Insiders suggested that humiliations like the Robinson ordeal plus multiple billion-dollar lawsuits from voting tech companies Smartmatic and Dominion—a consequence of Newsmax’s unhinged on-air election conspiracy theorizing—have undoubtedly galvanized a need for changes, no matter how slight.
One network insider said the hirings perhaps show that Newsmax wants to move beyond its start-up mindset and be taken more seriously as a supposed news organization.
“We had a news director but not as solid a news desk as we needed,” another current staffer said of Wallace’s hiring in particular.
This would be far from the first time Newsmax has attempted to replicate the Fox News model in order to broaden its audience and appeal to conservative cable viewers.
Back in 2019, for instance, Ruddy enlisted former Fox News star Bill O’Relly’s longtime executive producer as a consultant, after briefly hiring former Fox News executive Michael Clemente as Newsmax’s CEO. By summer 2020, Newsmax had ramped up its efforts to compete with Fox by hiring a slew of Fox rejects to bolster its lineup.
And following the presidential election, Newsmax brought on even more ex-Fox Newsers while simultaneously taking Fox’s Trump apologia and turning the dial to 11, all while blasting its much larger rival for being insufficiently loyal to the disgraced ex-president and, in effect, being insufficiently Fox News anymore.
One such curious attack took place earlier this month on election night. Newsmax used reputable election forecasting service Decision Desk HQ’s services that evening and, as such, reported that Republican candidate Glenn Youngkin had won the contentious Virginia gubernatorial race long before Fox News—with its own in-house decision desk—followed suit.
Newsmax spent much of the following day touting itself as the first channel to call the race for Youngkin, repeatedly mocking Fox News for being last to do so. Nevermind that Newsmax’s election-night call was based on an outside company’s projection; the mere disparity in quickness to report Youngkin’s victory became an easy way for the network to (questionably, of course) tout its newsroom superiority over Fox News.
Elsewhere, Newsmax has made other subtle moves to step back from the fringe-right cliff it found itself on following the 2020 election—even though it was that obsequiously pro-Trump shift that helped put the network on the map in the first place.
While facing massive lawsuits from voting software companies Smartmatic and Dominion for repeatedly airing baseless voter fraud claims, for instance, Newsmax appears to have cut some ties with MyPillow CEO Mike Lindell, who remains one of the loudest pro-Trump election conspiracists.

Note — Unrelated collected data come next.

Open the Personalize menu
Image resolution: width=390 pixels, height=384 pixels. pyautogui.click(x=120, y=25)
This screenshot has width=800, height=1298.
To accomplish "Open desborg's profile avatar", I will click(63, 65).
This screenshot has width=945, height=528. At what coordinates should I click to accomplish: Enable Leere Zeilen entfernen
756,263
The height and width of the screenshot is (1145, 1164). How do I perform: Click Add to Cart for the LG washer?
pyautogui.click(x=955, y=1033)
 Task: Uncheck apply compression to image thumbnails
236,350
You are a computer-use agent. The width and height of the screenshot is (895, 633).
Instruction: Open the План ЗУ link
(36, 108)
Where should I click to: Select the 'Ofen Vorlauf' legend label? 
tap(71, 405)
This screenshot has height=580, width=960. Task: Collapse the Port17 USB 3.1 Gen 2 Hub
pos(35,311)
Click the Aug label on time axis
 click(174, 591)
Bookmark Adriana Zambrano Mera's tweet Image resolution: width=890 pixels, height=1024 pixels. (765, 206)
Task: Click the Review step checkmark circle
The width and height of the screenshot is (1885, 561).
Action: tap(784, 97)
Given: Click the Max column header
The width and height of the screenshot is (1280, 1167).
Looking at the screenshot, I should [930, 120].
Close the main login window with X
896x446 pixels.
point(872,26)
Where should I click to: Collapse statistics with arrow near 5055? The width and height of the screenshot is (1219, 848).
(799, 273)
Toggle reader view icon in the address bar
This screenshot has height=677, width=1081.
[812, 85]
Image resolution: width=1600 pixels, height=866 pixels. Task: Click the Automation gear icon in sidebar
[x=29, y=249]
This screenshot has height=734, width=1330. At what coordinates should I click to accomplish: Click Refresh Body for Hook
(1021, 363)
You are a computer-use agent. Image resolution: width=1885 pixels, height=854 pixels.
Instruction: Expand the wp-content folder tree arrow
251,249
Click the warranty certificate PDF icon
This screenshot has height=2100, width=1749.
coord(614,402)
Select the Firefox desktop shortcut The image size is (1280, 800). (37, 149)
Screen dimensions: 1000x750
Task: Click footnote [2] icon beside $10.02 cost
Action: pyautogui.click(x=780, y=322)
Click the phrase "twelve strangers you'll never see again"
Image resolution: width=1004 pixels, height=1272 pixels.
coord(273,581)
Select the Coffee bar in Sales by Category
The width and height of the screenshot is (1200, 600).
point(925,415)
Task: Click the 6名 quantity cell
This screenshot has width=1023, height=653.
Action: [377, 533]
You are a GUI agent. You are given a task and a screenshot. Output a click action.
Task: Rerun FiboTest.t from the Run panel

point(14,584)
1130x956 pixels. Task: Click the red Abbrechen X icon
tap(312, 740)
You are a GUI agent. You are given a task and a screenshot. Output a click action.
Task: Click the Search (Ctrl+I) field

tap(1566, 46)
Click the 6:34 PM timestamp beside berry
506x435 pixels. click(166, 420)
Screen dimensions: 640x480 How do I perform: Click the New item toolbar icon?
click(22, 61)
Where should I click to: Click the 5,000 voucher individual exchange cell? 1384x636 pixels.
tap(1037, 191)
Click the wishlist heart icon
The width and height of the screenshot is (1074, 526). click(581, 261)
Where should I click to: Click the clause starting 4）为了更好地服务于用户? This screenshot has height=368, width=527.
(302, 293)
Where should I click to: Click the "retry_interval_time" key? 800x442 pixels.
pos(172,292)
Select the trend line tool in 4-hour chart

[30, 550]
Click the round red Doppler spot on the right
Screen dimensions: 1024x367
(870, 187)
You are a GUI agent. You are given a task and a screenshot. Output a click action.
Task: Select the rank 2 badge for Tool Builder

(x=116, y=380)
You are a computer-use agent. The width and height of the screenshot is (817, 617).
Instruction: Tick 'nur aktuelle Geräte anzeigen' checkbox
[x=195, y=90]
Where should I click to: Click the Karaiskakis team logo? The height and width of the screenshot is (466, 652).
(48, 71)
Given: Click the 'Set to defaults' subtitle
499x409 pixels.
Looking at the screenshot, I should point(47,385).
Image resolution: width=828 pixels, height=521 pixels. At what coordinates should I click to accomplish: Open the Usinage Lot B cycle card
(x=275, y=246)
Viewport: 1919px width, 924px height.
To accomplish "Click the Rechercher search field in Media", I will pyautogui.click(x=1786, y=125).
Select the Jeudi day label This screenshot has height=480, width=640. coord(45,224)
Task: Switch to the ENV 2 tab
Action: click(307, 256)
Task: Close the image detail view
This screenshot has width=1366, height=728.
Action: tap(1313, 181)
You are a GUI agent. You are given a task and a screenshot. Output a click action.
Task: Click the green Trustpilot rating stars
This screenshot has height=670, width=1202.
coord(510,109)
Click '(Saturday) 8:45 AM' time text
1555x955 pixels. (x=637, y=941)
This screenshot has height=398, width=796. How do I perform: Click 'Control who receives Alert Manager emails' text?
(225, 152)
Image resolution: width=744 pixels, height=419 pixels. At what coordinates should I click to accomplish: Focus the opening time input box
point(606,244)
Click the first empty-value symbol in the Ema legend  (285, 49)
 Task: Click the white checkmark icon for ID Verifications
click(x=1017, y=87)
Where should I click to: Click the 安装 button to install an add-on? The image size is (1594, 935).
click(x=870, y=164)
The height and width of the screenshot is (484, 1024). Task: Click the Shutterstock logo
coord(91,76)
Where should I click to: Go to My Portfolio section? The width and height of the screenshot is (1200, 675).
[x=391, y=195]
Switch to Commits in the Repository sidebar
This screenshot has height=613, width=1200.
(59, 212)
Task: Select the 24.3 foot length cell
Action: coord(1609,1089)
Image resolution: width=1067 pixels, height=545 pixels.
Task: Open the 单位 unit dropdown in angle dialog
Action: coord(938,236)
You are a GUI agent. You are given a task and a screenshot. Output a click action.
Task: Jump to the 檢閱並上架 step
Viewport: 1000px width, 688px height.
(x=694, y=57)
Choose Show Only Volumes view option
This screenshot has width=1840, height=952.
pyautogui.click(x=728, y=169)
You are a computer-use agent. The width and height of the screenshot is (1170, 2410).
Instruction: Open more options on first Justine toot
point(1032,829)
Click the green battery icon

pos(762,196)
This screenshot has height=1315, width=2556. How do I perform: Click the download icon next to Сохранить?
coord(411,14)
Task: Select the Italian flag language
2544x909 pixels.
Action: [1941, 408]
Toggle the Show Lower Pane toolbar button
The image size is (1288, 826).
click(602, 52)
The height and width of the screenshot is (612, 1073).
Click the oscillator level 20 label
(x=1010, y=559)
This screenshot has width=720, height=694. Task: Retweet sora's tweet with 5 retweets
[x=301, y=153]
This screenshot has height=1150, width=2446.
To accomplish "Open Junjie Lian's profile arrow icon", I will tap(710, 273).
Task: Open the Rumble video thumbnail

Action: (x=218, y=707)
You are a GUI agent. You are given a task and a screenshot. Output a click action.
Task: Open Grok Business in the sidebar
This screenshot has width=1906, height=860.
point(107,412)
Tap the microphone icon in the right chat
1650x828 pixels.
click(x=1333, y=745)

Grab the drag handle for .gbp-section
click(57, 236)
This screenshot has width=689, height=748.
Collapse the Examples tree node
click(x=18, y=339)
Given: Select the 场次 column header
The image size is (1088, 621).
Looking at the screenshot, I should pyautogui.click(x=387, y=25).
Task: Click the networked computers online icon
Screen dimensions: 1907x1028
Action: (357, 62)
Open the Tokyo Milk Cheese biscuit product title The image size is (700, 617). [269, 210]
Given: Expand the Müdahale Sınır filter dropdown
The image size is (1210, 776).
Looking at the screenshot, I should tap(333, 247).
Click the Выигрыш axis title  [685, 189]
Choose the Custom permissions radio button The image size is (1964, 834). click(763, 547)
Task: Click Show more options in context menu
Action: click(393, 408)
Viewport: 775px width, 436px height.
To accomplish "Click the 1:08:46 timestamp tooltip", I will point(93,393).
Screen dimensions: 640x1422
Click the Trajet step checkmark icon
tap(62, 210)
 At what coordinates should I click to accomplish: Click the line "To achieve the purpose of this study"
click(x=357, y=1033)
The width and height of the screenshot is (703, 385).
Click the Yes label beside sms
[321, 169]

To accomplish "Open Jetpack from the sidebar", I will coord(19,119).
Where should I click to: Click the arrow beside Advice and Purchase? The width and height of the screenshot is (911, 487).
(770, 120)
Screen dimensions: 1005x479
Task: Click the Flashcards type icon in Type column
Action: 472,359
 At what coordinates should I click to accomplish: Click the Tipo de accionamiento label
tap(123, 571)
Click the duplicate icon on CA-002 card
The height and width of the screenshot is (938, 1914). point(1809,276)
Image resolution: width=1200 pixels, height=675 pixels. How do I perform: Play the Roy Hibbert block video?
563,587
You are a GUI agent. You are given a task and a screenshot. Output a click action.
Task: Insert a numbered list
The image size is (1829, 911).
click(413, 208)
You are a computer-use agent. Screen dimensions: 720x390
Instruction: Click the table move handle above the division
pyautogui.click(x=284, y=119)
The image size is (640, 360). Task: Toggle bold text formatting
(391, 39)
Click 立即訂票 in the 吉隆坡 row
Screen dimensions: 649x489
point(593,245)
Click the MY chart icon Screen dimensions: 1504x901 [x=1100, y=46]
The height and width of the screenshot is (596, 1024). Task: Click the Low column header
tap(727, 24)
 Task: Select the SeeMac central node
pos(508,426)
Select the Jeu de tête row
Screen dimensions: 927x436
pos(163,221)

After previously bashing Fox News for refusing to run Lindell’s “cyber symposium” ads and vocally supporting the pillow magnate, Newsmax has decided to stop running ads for its network on Lindell’s social-media platform called Frank Speech. “[Ruddy] made a bad decision, but, you know, I’m not gonna dwell on it,” Lindell groused about Newsmax on his livestream last month.
Furthermore, the network has also told its employees that it will adhere to the Biden administration’s vaccine requirements for large companies. While the network’s right-wing hosts have raged against the vaccine mandates and claimed they will not comply, the network has tried to publicly thread the needle by saying it has “no vaccine mandate nor do we require it for employment,” adding that they are “exploring our own legal options” regarding the federal policy.
At the same time, however, the internal memo declared that “all employees should be fully vaccinated,” suggesting that the company is—just like Fox News—trying to walk a fine line between publicly railing against any and all vaccine requirements while supporting vaccination rules for its own employees.
Diana Falzone was an on-camera and digital reporter for FoxNews.com from 2012 to 2018. In May 2017, she filed a gender discrimination and disability lawsuit against the network and settled, and left the company in March 2018.